The Tool class is the top-level aggregate that represents a complete skill. It groups a name and description with a collection of ToolParameter objects.

Attributes

AttributeTypeDescription
namestrThe unique name of the tool (usually the function name).
descriptionstrA high-level explanation of what the tool does.
parametersListA list of ToolParameter instances.

High-Level API & Examples

The build_prompt() method assembles the complete documentation block for the LLM.

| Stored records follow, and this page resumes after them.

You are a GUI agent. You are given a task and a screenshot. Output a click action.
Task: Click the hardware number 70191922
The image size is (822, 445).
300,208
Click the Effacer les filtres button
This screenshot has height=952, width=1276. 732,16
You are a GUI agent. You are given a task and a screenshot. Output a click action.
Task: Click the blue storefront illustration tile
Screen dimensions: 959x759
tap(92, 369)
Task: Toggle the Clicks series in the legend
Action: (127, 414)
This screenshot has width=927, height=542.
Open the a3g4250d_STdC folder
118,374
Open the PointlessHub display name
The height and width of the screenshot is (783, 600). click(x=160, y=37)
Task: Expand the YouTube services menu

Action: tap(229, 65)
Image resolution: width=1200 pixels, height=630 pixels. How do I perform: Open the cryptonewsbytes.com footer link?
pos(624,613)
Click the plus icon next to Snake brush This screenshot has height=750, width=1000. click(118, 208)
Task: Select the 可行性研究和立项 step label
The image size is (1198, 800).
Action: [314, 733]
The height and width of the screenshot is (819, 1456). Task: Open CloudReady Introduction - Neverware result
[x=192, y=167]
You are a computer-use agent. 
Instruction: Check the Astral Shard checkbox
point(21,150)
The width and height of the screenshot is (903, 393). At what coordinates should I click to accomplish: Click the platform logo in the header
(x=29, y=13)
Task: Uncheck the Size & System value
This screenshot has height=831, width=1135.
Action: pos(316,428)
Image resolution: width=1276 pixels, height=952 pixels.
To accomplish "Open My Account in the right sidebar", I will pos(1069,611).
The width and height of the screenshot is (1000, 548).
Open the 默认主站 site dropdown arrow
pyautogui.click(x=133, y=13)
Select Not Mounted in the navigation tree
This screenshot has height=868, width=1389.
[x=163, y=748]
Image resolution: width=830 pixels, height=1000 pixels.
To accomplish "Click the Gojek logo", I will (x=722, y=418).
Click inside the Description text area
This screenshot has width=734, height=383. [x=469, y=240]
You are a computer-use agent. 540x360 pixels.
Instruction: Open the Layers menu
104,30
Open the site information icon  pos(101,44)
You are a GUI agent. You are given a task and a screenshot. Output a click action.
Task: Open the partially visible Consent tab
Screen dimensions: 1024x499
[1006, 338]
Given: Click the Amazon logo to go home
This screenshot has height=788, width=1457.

Example: Defining a complete Tool

from jazzmine.core.tools import Tool, ToolParameter

inventory_tool = Tool(
    name="check_inventory",
    description="Check stock levels for a specific product in a warehouse.",
    parameters=[
        ToolParameter("product_id", "str", "The SKU of the item.", required=True),
        ToolParameter("warehouse", "str", "The city name.", default="New York")
    ]
)

print(inventory_tool.build_prompt())

Error Handling

  • Serialization: Both ToolParameter and ToolResponse rely on to_dict(). If you pass non-JSON-serializable objects (like a database connection handle or a custom class) into the data or default fields, serialization will fail during the transfer from the sandbox to the host.
  • XML Integrity: The build_prompt() methods perform basic string formatting. If your descriptions contain raw XML tags, they may interfere with the agent's parsing logic.

Remarks

  • Prompt Optimization: The XML format used in build_prompt() is intentionally verbose. LLMs utilize the tag structure to "anchor" their attention, leading to much higher accuracy in multi-parameter tool calls compared to JSON-schema prompts.
  • Identity: The name of a Tool should be unique within its assigned sandbox to prevent collisions during script generation.